Stored data -
- Opening Delimiter -

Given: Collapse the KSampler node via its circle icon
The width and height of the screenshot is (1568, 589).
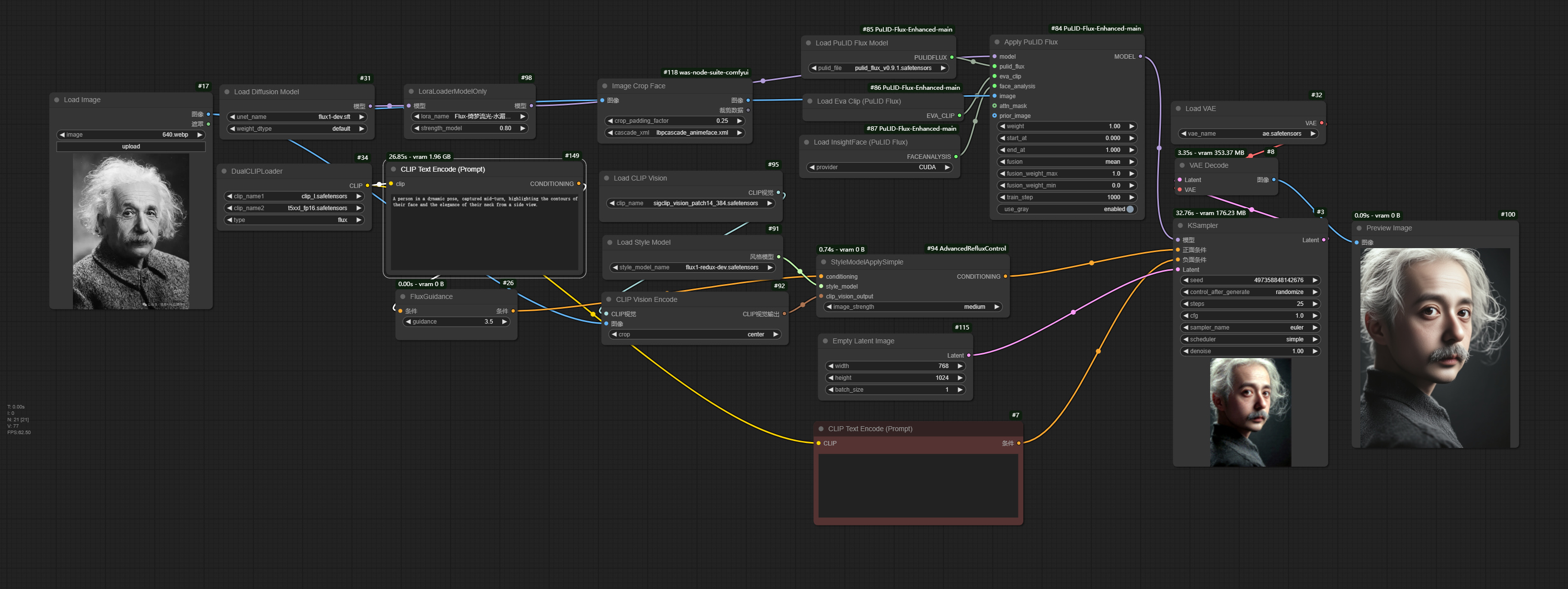Looking at the screenshot, I should coord(1182,225).
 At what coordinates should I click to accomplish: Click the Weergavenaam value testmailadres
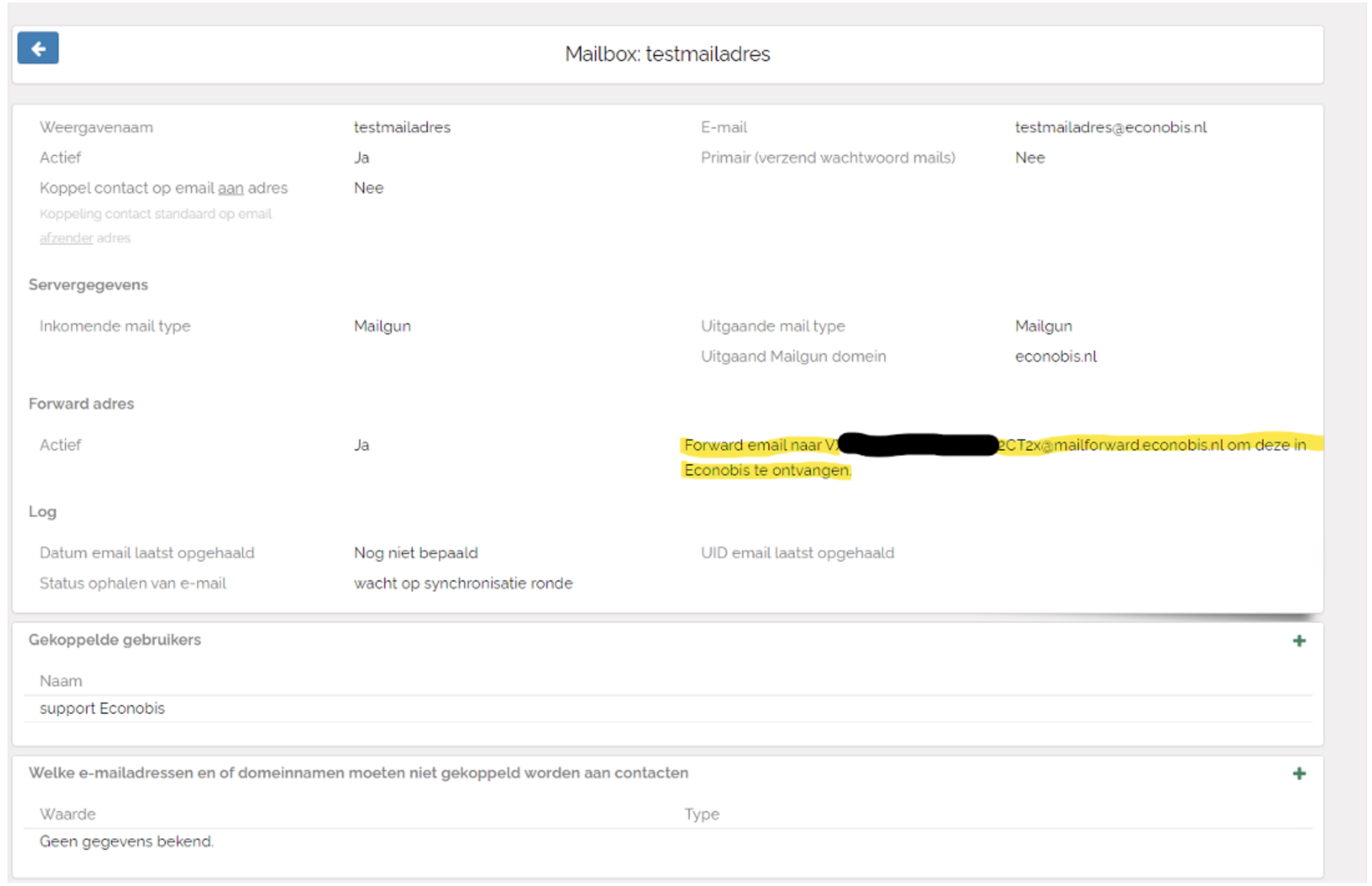tap(402, 127)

- Closing Delimiter -

Work item - All the records above need to be given again word for word. Skip the pictures.

Exercise answer -
Given: Collapse the KSampler node via its circle icon
The width and height of the screenshot is (1568, 589).
Looking at the screenshot, I should coord(1182,225).
 At what coordinates should I click to accomplish: Click the Weergavenaam value testmailadres
tap(402, 127)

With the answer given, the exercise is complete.